解答
解説
第1問
問1:正解1
<解説>
地球の表層部は、大きく「かたさ(流動しにくさ)」の違いで区分されている部分があると考えられています。地表を覆う“かたい岩盤”は複数に分かれてゆっくり動いており、これらがプレートと呼ばれます。一般的に、プレートの下部まで含んだ「かたい層」はリソスフェアと呼ばれ、その下のより柔らかい部分(アセノスフェア)との違いは“構成物質”ではなく“硬さ(流動しにくさ)”に基づくとされます。
問2:正解2
<解説>
緊急地震速報は、まず震源付近の観測点が捉えたP波(揺れの小さい波)の到達情報から地震の発生を素早く把握し、大きな揺れをもたらすS波の到着前に警報を出す仕組みです。問題文では、震源から約200km離れた地点が舞台となっています。S波はおおむね1秒間に数km進む速さ(ここでは4km/秒)で伝わるため、震源からの距離をS波の伝播速度で割るとS波の到達までに要する概算時間が求められます。また、地震発生から速報が出るまでに一定の遅れがあるので、そこから計算上の「S波到達時刻」との差を考えると、実際にS波が到達するまでに残る猶予時間が推定できます。
問3:正解4
<解説>
火成岩はマグマが冷えて固まった岩石であり、マグマの化学組成や冷却速度などに応じて多様な鉱物が含まれます。塩基性のマグマ由来の火成岩(例:玄武岩や斑レイ岩)には、主に斜長石・輝石・かんらん石などが含まれる場合が多いのが特徴です。一方、造岩鉱物は一般に結晶構造をもつため、原子が不規則に配列している「ガラス」とは区別されます。また、深成岩は一般的にゆっくり冷却されるため、複数の鉱物結晶からなることが多いといった性質が知られています。こうした火成岩の分類や成分の違いに関する知識を踏まえると、選択肢の内容を比較して正誤を判断できます。
問4:正解4
<解説>
地下深部から上昇してきたマグマが、既存の地層を貫いて固まった火成岩体には、形態によって「岩脈(だイク)」「岩床(シル)」「底盤(バソリス)」などの区別があります。一般に縦方向に細長く貫入しているものを「岩脈」と呼び、地層に平行に板状に広がるものを「岩床」と呼びます。また、大規模で深部に巨大な塊として貫入・固結した岩体は「底盤(バソリス)」と呼ばれます。問題図のA・B・Cそれぞれの形態を上記の定義に照らし合わせると、もっとも適切な組み合わせが判断できます。
問5:正解4
<解説>
先カンブリア時代に登場した光合成生物としては、原核生物に分類されるシアノバクテリアが有名です。彼らが放出した酸素が海中の鉄イオンなどと結びついて形成されたのが縞状鉄鉱層で、これにより大気中の酸素濃度が徐々に高まりました。
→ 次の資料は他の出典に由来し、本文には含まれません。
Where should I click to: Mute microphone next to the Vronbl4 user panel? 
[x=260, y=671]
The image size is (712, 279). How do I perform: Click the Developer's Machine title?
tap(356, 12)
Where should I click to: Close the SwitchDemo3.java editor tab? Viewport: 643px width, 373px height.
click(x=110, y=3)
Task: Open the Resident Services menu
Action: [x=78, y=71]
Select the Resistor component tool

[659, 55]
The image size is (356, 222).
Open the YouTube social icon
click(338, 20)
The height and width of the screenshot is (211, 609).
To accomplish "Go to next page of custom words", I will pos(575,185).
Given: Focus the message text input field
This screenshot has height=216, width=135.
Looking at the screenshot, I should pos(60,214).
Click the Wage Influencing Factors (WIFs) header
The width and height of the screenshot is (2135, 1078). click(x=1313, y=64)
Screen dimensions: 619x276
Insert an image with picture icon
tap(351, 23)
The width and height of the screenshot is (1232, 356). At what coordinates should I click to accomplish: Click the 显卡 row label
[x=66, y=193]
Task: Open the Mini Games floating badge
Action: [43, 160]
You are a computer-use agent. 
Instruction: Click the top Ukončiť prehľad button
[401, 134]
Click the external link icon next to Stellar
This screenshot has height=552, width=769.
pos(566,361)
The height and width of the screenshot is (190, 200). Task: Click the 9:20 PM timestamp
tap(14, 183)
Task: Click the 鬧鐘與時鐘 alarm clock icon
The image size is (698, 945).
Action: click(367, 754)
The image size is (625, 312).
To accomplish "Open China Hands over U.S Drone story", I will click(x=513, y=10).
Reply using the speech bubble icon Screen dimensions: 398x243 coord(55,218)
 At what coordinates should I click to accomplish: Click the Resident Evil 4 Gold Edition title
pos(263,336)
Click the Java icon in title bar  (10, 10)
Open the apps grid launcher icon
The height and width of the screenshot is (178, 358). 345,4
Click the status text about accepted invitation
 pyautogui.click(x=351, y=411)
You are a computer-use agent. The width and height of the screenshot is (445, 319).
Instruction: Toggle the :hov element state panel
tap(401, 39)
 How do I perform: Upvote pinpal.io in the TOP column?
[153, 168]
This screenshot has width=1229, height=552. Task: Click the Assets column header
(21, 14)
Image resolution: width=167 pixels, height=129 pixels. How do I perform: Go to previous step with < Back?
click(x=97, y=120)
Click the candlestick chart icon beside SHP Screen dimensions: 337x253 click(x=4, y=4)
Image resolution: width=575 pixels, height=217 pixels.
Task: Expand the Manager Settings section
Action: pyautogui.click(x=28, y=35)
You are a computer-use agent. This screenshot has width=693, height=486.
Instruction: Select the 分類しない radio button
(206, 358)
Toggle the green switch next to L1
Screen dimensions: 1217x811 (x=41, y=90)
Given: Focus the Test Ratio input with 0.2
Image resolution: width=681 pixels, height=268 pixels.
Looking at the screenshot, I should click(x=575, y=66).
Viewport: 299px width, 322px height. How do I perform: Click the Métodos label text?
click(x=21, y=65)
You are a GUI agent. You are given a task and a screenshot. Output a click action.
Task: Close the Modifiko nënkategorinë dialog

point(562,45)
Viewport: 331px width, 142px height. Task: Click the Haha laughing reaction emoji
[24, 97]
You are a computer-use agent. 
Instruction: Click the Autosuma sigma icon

その後、古生代の中頃から後期にかけては、大気中の酸素量がさらに増加し、巨大な森林をつくる植物(シダ植物などの種子をつくらない維管束植物)が大いに繁栄したと考えられています。
問6:正解1
<解説>
原生代初期(約25億年前以降)の地球史には、地球規模の大寒冷化が起こった可能性が示唆されており、「スノーボールアース」と呼ばれる全球的な氷結状態が生じたのではないかと考えられています。これは当時の地層に残された堆積物や、世界各地から見つかる氷河性堆積物などの証拠による仮説です。こうした寒冷化が生物進化に大きな影響を与えたともいわれています。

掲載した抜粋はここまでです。